■ **Tasks to carry out**
A. In the post on homosexual inclination and Church teaching, what was the organization "Courage" formed to do?
B. According to the post on homosexual inclination and Church teaching, what does claiming a person is born gay leave the door open for approving? List every item it names.

■ **Extract to read**
I thought homosexual inclination is not a sin?
It isn’t. The Church recognizes homosexual sex as disordered and sinful, yet the inclination itself is not sinful… however disordered. The Church does not ask the homosexual to change his orientation, simply to refrain from acting out - to remain chaste and avoid sin. In fact, the organization “Courage” was formed to help men and women to live chaste and celibate lives in accord with Church teaching.
Gay and Catholic bloggers.
There are several Catholic websites operated by Catholic persons with homosexual inclination - some in accord with Church teaching, others not so much - if at all. One faithful website is “Eve Tushnet”, I don’t read her or another popular site, “Dreadnought” mainly because I find them hard to read - much of the time I don’t know what they are talking about. However, once while reading Tushnet I happened upon a comment she made explaining that she doesn’t waste time trying to figure out why she is same sex attracted. I was surprised by that. Especially since self-knowledge is so fundamental to the developmental and maturation process of persons, not to mention that it (humility) is the foundation of an authentic spiritual life.
Perhaps I misunderstand the gay Catholics.
That said, I have always held the opinion that if a person seeking to leave the homosexual lifestyle continues to identify as “gay” this in fact keeps the person attached to the lifestyle. A great push is on for homosexuality to be considered natural, claiming a person is born gay - that it is a sort of “third way” or natural variant, and so on. Obviously taking that approach leaves the door open for approving same sex behaviors, ss dating, ss civil unions and marriage. In secular culture at least. However, when Catholics cling to a homosexual identity within the Church, it seems to me they may be unconsciously contributing to the same line of thought and thereby affecting Church teaching to some extent. (IMHO)

■ **Excerpted data**

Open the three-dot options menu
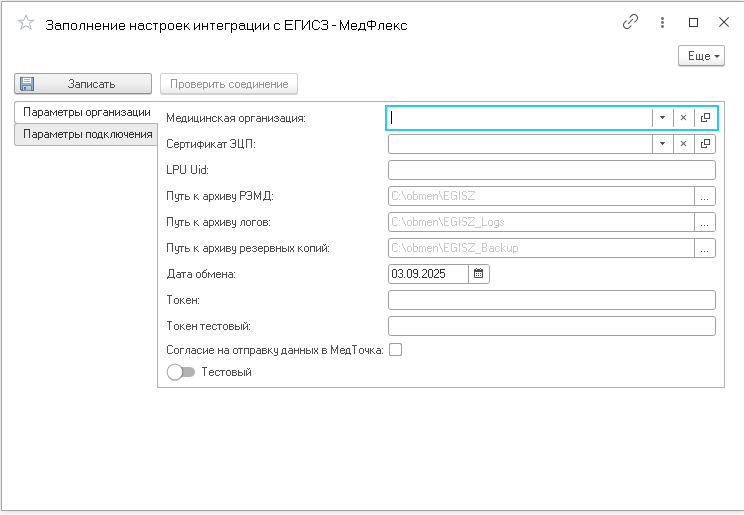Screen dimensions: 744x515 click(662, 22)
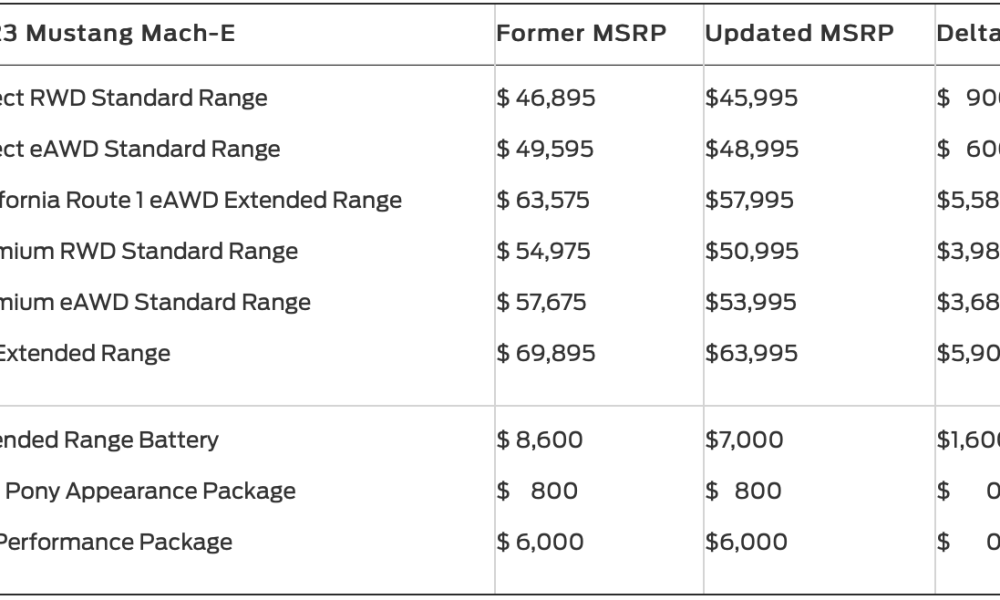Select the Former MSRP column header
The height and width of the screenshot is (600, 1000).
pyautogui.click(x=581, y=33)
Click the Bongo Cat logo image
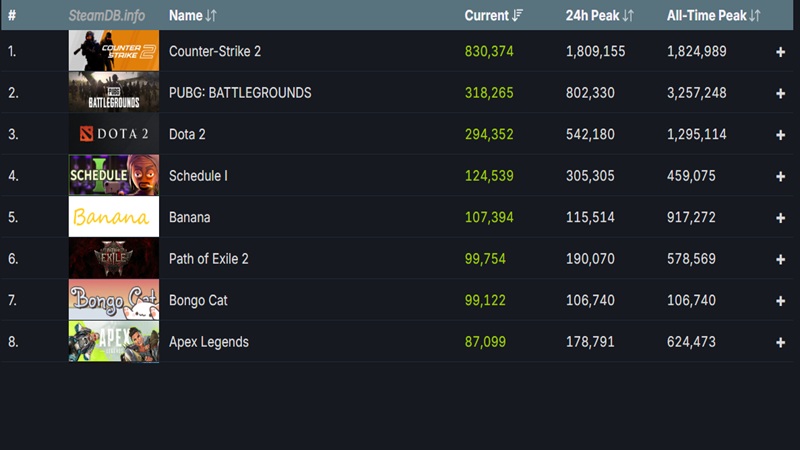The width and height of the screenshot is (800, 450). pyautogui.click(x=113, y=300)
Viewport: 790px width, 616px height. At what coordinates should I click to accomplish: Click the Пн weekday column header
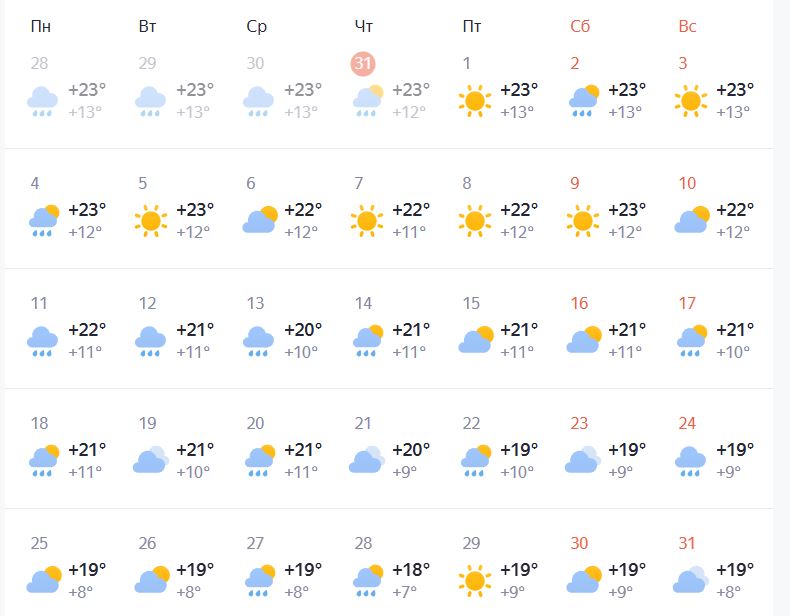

■ **Answers by task**
A. To help men and women live chaste and celibate lives in accord with Church teaching.

B.
- same sex behaviors
- ss dating
- ss civil unions
- marriage